Sui migranti ormai si è aperta una guerra di tutti contro tutti. L’Italia reclama una ricollocazione che il gruppo Visegrad rifiuta decisamente. La cancelliera Merkel ha dovuto cedere alle pressioni della componente più a destra del suo governo, la CSU di Horst Seehofer, finendo per accettare il progetto di respingimento dei migranti alla frontiera con l’Austria ed il loro trasferimento nei Paesi di prima accoglienza (Italia innanzitutto). Se non che il premier austriaco Sebastian Kurz, a capo di un governo cui partecipa il partito neo-populista Fpö di Heinz-Christian Strache, ha risposto picche e in modo anche piuttosto risentito1. Infatti, senza un accordo con l’Italia, i migranti respinti alla frontiera con la Germania rimarrebbero in Austria. Nell’incontro bilaterale dello 11 luglio scorso, Salvini ha offerto al suo omologo tedesco Horst Seehofer la disponibilità a riprendere i migranti che dal nostro Paese riescono ad arrivare in Germania ma solo quando saranno pienamente garantite le frontiere esterne dell’Italia2. Insomma un gigantesco grottesco gioco dell’oca nel quale non si arriva mai ad una conclusione ma si ritorna sempre al punto di partenza.
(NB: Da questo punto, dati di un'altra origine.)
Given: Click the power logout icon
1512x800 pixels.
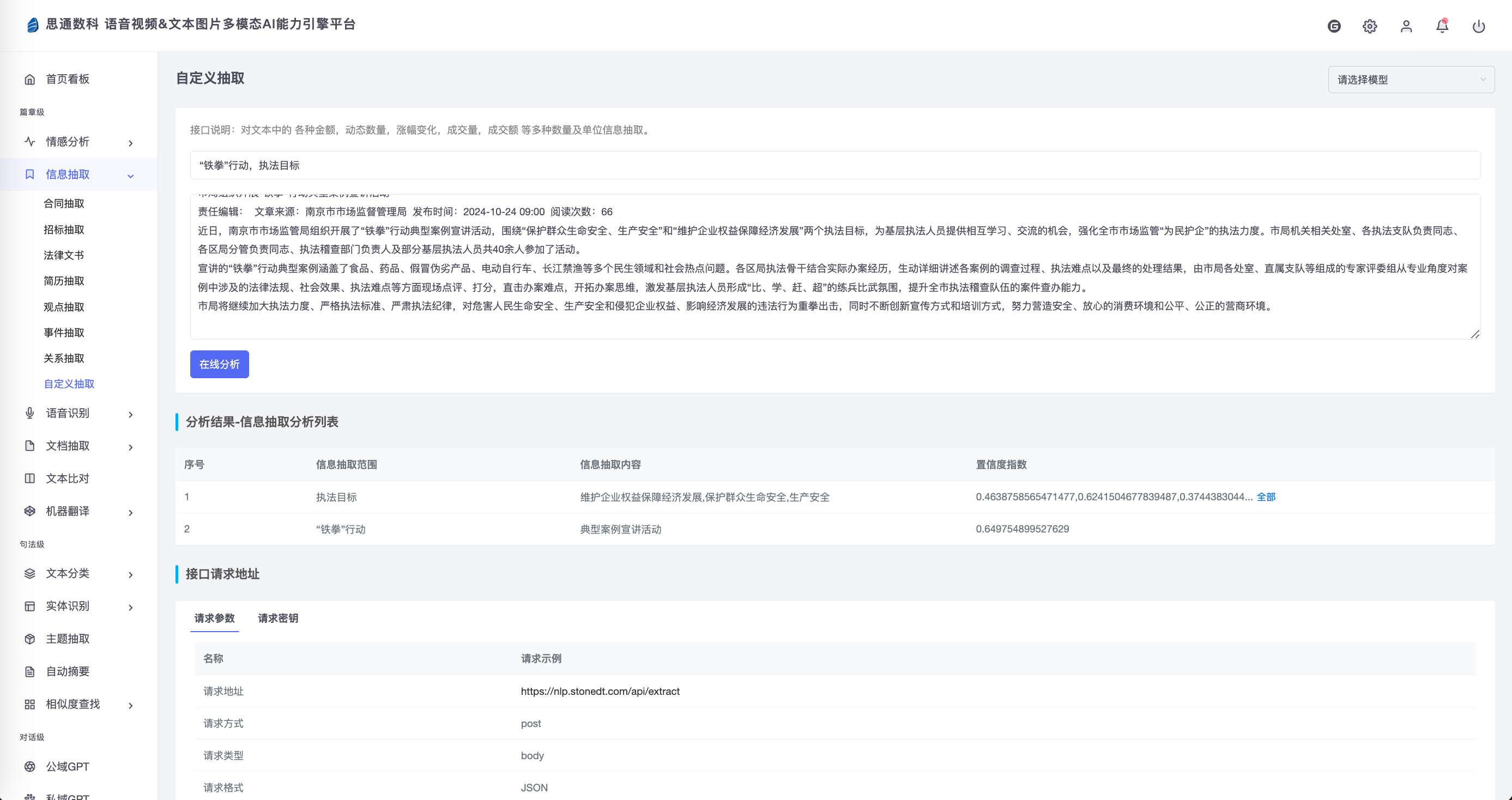Looking at the screenshot, I should (x=1478, y=26).
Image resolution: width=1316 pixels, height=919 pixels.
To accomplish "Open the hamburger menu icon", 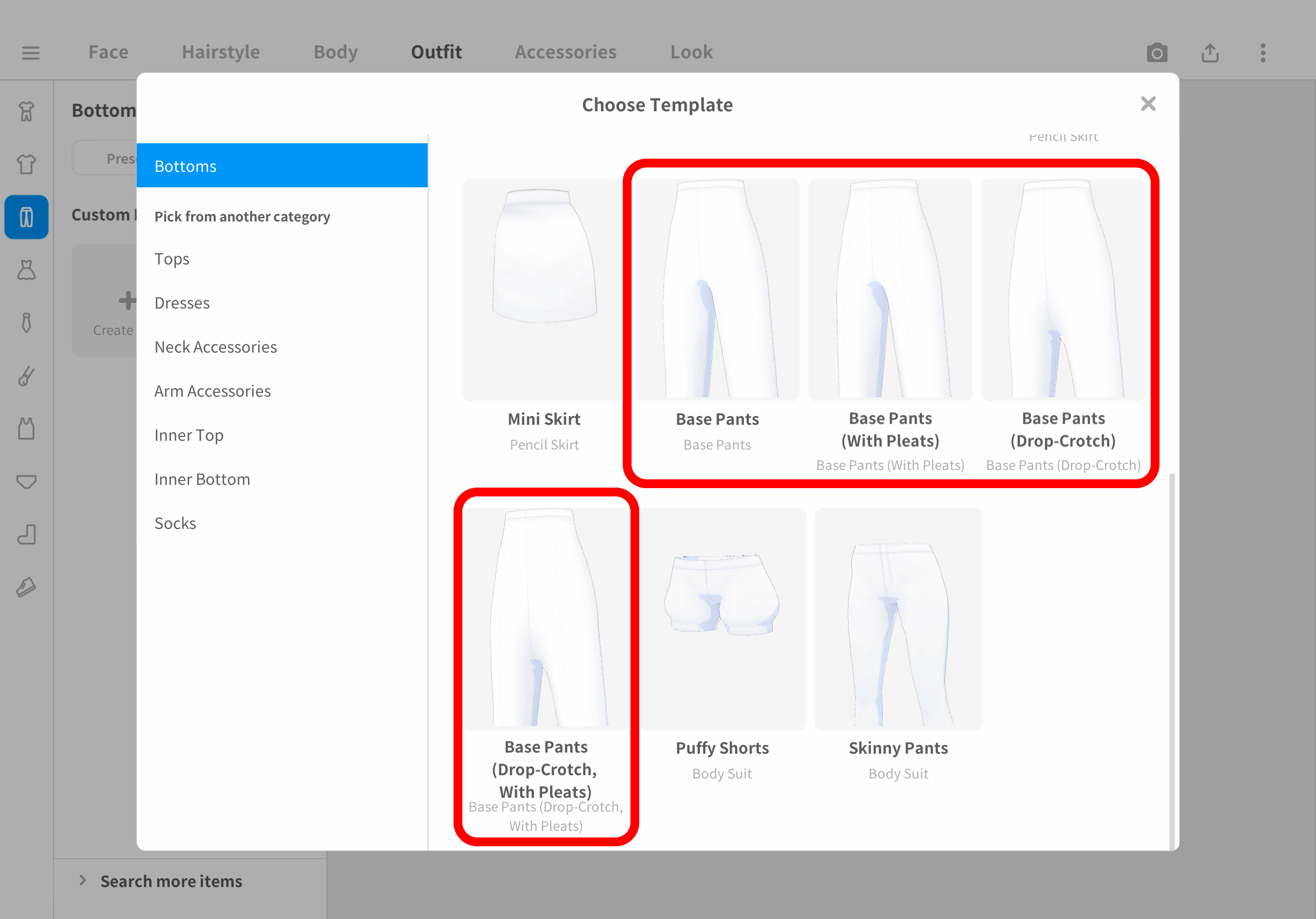I will tap(30, 53).
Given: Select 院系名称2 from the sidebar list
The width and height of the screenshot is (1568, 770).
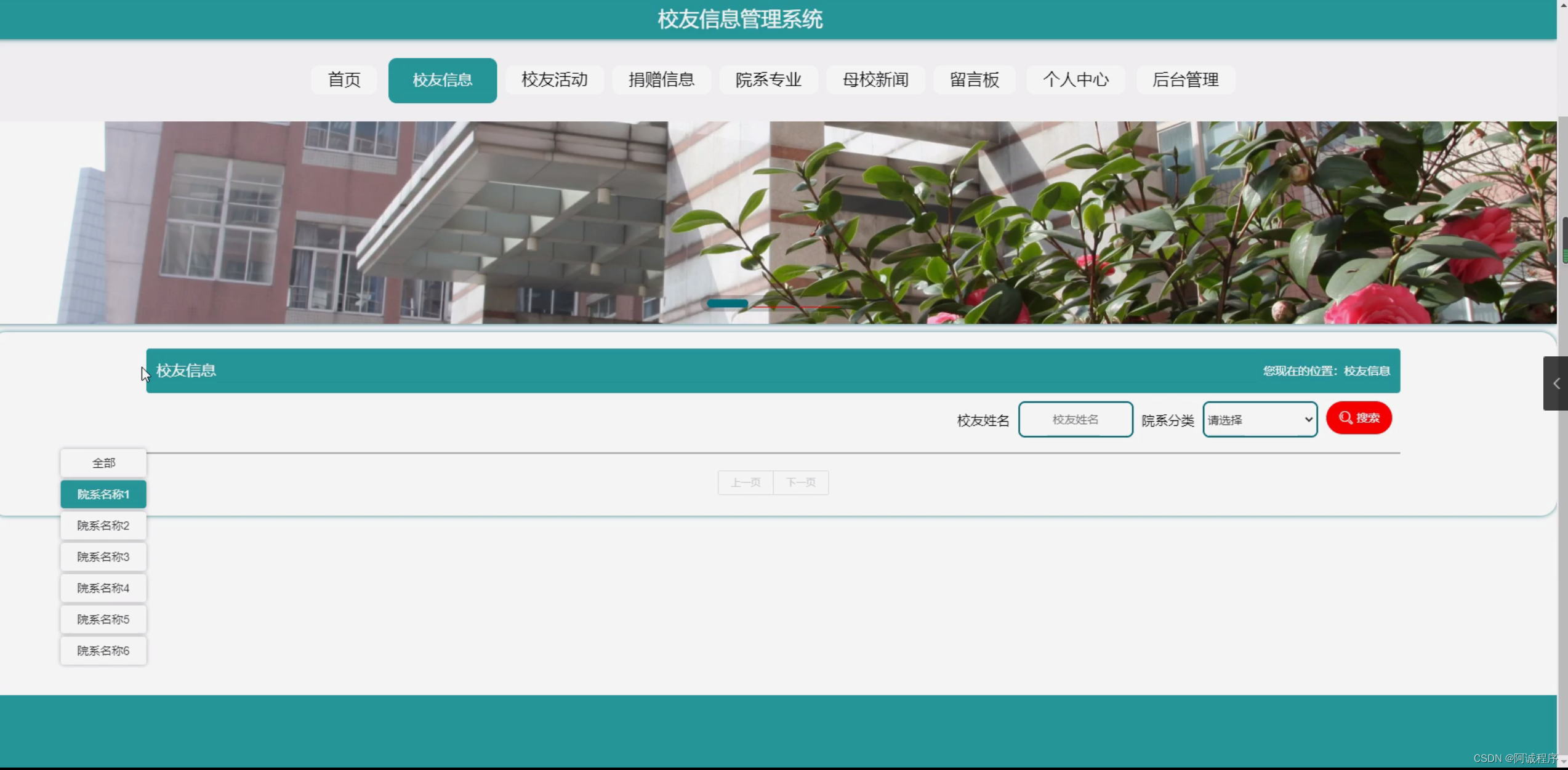Looking at the screenshot, I should pos(103,525).
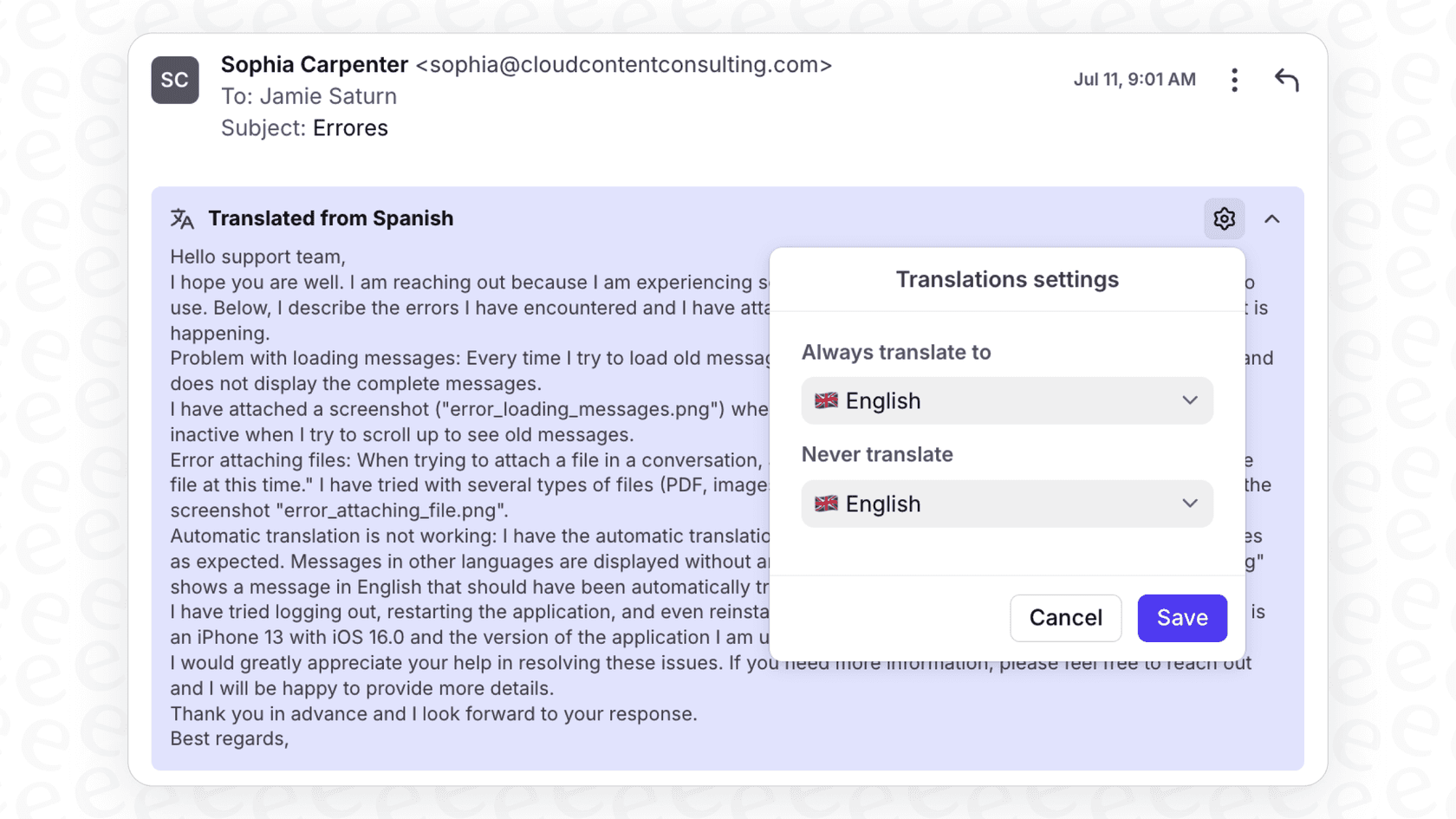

Sull’altra questione, quella del debito pubblico, l’agenda si presenta altrettanto complicata. La Germania difficilmente potrà fare concessioni. Per una tradizione politica di rigore di cui la Grecia ha potuto già sperimentare l’applicazione rigida ed ottusa. Ma ora anche per ragioni di politica interna in quanto la CSU tedesca ormai non fa più mistero di volersi cimentare con i neo-populisti di “Alternativa per la Germania”. Se questi propongono l’uscita dall’euro, la CSU non potrà mai avallare una politica comunitaria anche vagamente tollerante sull’equilibrio dei conti dei vari Paesi.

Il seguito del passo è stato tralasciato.